═══ Information given

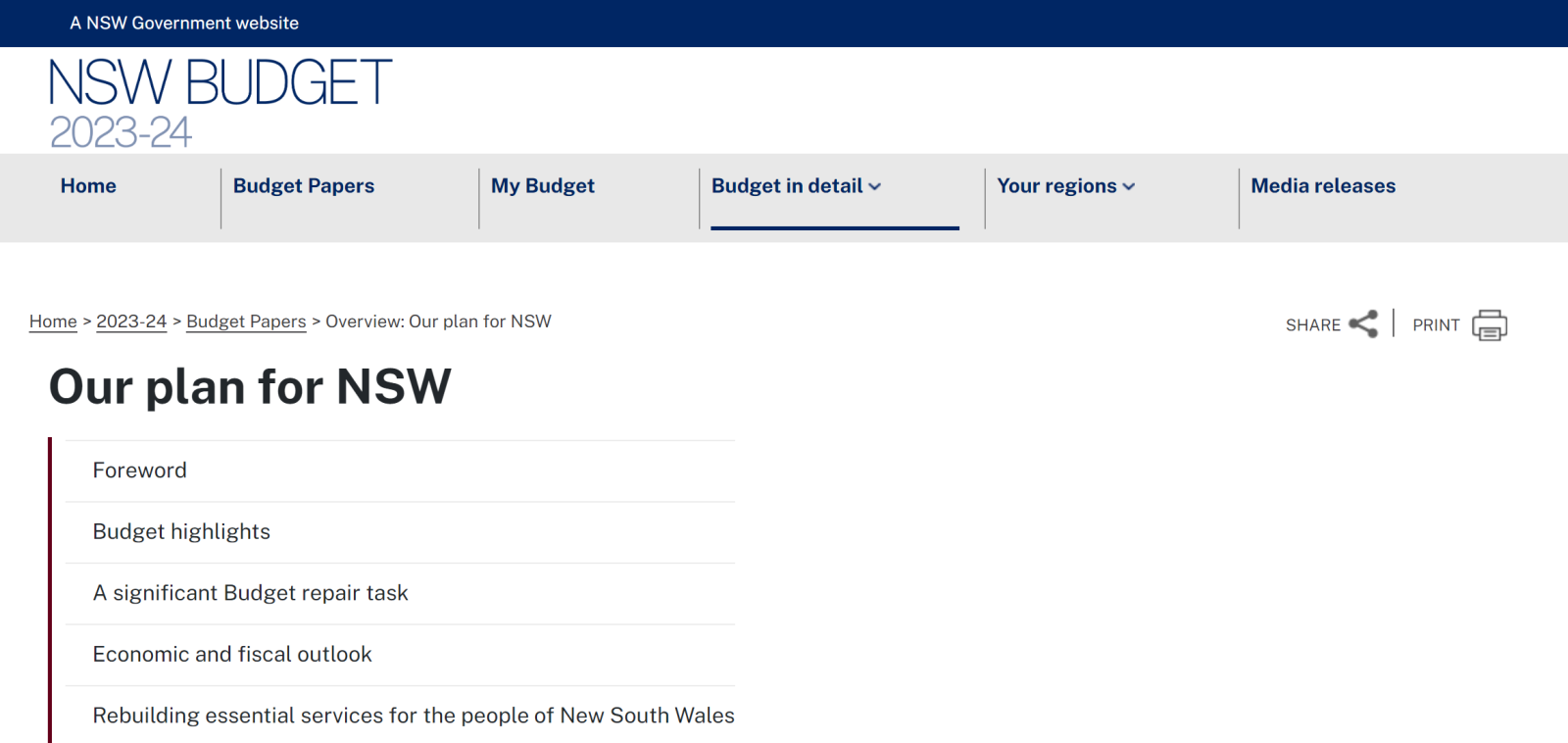Screen dimensions: 1568x743
Task: Expand the Your regions chevron
Action: (1129, 187)
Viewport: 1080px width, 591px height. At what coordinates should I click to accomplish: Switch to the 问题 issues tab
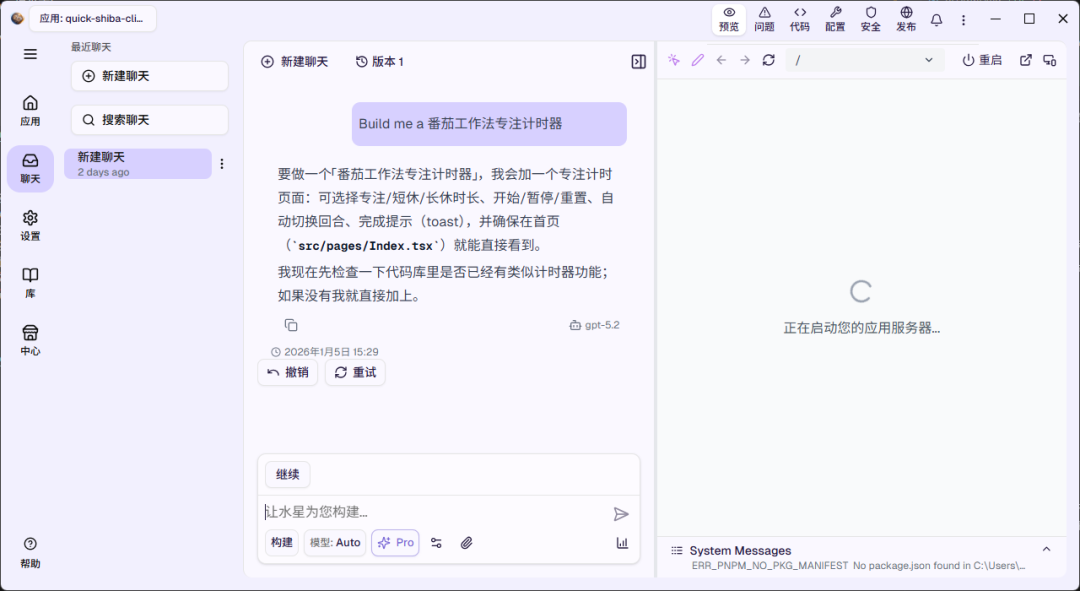tap(764, 18)
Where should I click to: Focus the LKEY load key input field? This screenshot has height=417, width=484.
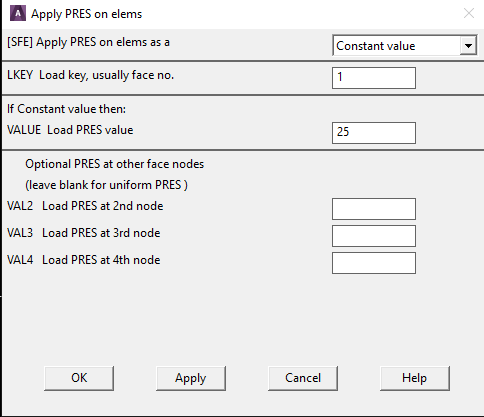pyautogui.click(x=374, y=78)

══════

**Aim:**
Reproduce the data above word for word, leaving out the pictures.

**The completed task:**
Screen dimensions: 1568x743
Task: Expand the Your regions chevron
Action: (1129, 187)
Viewport: 1080px width, 591px height. At what coordinates should I click to accomplish: Switch to the 问题 issues tab
tap(764, 18)
Where should I click to: Focus the LKEY load key input field? This screenshot has height=417, width=484.
pyautogui.click(x=374, y=78)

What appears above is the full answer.